*** AVAILABLE DATA ***

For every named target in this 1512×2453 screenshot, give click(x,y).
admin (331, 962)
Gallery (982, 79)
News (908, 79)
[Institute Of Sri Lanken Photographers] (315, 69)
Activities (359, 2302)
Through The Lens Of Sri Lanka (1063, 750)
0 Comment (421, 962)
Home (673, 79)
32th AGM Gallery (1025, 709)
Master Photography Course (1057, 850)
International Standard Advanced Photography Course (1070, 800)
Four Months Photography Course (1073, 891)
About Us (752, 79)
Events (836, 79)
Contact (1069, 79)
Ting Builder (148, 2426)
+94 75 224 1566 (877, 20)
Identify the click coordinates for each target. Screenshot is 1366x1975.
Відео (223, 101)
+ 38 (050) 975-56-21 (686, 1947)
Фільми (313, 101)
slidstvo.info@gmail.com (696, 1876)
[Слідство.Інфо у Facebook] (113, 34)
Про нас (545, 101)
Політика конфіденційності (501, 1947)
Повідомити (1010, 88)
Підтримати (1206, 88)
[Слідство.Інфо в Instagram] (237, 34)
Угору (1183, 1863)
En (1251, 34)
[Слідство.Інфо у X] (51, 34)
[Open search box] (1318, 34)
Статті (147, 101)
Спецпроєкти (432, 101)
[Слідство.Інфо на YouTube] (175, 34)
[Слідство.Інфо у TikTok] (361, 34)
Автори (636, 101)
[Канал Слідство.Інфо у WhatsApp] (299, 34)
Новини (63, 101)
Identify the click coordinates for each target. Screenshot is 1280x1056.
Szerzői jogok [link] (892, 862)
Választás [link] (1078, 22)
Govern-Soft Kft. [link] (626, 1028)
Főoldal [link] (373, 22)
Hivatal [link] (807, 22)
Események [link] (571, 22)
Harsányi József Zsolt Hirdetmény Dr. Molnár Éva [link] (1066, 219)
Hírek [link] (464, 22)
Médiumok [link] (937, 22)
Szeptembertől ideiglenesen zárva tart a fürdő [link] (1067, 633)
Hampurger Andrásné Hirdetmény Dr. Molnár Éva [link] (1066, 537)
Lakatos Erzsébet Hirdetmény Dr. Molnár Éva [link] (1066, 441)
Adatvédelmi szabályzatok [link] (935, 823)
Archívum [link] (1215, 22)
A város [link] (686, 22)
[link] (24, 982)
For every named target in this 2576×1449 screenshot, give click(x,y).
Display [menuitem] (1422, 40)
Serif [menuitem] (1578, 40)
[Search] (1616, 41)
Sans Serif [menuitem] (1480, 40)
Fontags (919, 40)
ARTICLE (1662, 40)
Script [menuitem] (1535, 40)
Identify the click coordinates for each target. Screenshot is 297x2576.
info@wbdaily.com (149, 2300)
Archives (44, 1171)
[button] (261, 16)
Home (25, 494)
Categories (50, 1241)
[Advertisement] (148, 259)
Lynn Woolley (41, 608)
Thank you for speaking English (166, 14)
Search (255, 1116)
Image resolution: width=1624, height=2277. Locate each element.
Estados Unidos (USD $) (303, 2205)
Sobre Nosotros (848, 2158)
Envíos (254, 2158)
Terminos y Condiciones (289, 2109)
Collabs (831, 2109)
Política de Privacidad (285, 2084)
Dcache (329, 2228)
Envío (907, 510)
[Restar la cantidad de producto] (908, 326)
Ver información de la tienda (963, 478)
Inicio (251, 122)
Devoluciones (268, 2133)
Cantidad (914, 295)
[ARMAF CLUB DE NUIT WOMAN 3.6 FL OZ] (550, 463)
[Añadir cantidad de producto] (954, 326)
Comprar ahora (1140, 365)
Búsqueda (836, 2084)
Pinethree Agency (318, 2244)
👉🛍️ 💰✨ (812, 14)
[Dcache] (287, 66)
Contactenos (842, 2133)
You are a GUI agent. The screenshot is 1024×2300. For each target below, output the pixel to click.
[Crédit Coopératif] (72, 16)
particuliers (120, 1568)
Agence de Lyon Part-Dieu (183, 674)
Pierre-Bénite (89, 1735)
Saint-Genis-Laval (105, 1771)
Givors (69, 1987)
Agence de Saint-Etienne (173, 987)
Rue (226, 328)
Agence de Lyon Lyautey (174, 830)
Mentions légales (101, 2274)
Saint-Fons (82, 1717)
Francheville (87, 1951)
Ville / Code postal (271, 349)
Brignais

*** End of AVAILABLE DATA ***

Each entry above needs to be retyped exactly.

#### [RESULT FOR THIS EXERCISE]
For every named target in this 1512×2453 screenshot, give click(x,y).
admin (331, 962)
Gallery (982, 79)
News (908, 79)
[Institute Of Sri Lanken Photographers] (315, 69)
Activities (359, 2302)
Through The Lens Of Sri Lanka (1063, 750)
0 Comment (421, 962)
Home (673, 79)
32th AGM Gallery (1025, 709)
Master Photography Course (1057, 850)
International Standard Advanced Photography Course (1070, 800)
Four Months Photography Course (1073, 891)
About Us (752, 79)
Events (836, 79)
Contact (1069, 79)
Ting Builder (148, 2426)
+94 75 224 1566 (877, 20)
Identify the click coordinates for each target. Screenshot is 1366x1975.
Відео (223, 101)
+ 38 (050) 975-56-21 (686, 1947)
Фільми (313, 101)
slidstvo.info@gmail.com (696, 1876)
[Слідство.Інфо у Facebook] (113, 34)
Про нас (545, 101)
Політика конфіденційності (501, 1947)
Повідомити (1010, 88)
Підтримати (1206, 88)
[Слідство.Інфо в Instagram] (237, 34)
Угору (1183, 1863)
En (1251, 34)
[Слідство.Інфо у X] (51, 34)
[Open search box] (1318, 34)
Статті (147, 101)
Спецпроєкти (432, 101)
[Слідство.Інфо на YouTube] (175, 34)
[Слідство.Інфо у TikTok] (361, 34)
Автори (636, 101)
[Канал Слідство.Інфо у WhatsApp] (299, 34)
Новини (63, 101)
Identify the click coordinates for each target. Screenshot is 1280x1056.
Szerzői jogok [link] (892, 862)
Választás [link] (1078, 22)
Govern-Soft Kft. [link] (626, 1028)
Főoldal [link] (373, 22)
Hivatal [link] (807, 22)
Események [link] (571, 22)
Harsányi József Zsolt Hirdetmény Dr. Molnár Éva [link] (1066, 219)
Hírek [link] (464, 22)
Médiumok [link] (937, 22)
Szeptembertől ideiglenesen zárva tart a fürdő [link] (1067, 633)
Hampurger Andrásné Hirdetmény Dr. Molnár Éva [link] (1066, 537)
Lakatos Erzsébet Hirdetmény Dr. Molnár Éva [link] (1066, 441)
Adatvédelmi szabályzatok [link] (935, 823)
Archívum [link] (1215, 22)
A város [link] (686, 22)
[link] (24, 982)
For every named target in this 2576×1449 screenshot, give click(x,y).
Display [menuitem] (1422, 40)
Serif [menuitem] (1578, 40)
[Search] (1616, 41)
Sans Serif [menuitem] (1480, 40)
Fontags (919, 40)
ARTICLE (1662, 40)
Script [menuitem] (1535, 40)
Identify the click coordinates for each target. Screenshot is 297x2576.
info@wbdaily.com (149, 2300)
Archives (44, 1171)
[button] (261, 16)
Home (25, 494)
Categories (50, 1241)
[Advertisement] (148, 259)
Lynn Woolley (41, 608)
Thank you for speaking English (166, 14)
Search (255, 1116)
Image resolution: width=1624, height=2277. Locate each element.
Estados Unidos (USD $) (303, 2205)
Sobre Nosotros (848, 2158)
Envíos (254, 2158)
Terminos y Condiciones (289, 2109)
Collabs (831, 2109)
Política de Privacidad (285, 2084)
Dcache (329, 2228)
Envío (907, 510)
[Restar la cantidad de producto] (908, 326)
Ver información de la tienda (963, 478)
Inicio (251, 122)
Devoluciones (268, 2133)
Cantidad (914, 295)
[ARMAF CLUB DE NUIT WOMAN 3.6 FL OZ] (550, 463)
[Añadir cantidad de producto] (954, 326)
Comprar ahora (1140, 365)
Búsqueda (836, 2084)
Pinethree Agency (318, 2244)
👉🛍️ 💰✨ (812, 14)
[Dcache] (287, 66)
Contactenos (842, 2133)
You are a GUI agent. The screenshot is 1024×2300. For each target below, output the pixel to click.
[Crédit Coopératif] (72, 16)
particuliers (120, 1568)
Agence de Lyon Part-Dieu (183, 674)
Pierre-Bénite (89, 1735)
Saint-Genis-Laval (105, 1771)
Givors (69, 1987)
Agence de Saint-Etienne (173, 987)
Rue (226, 328)
Agence de Lyon Lyautey (174, 830)
Mentions légales (101, 2274)
Saint-Fons (82, 1717)
Francheville (87, 1951)
Ville / Code postal (271, 349)
Brignais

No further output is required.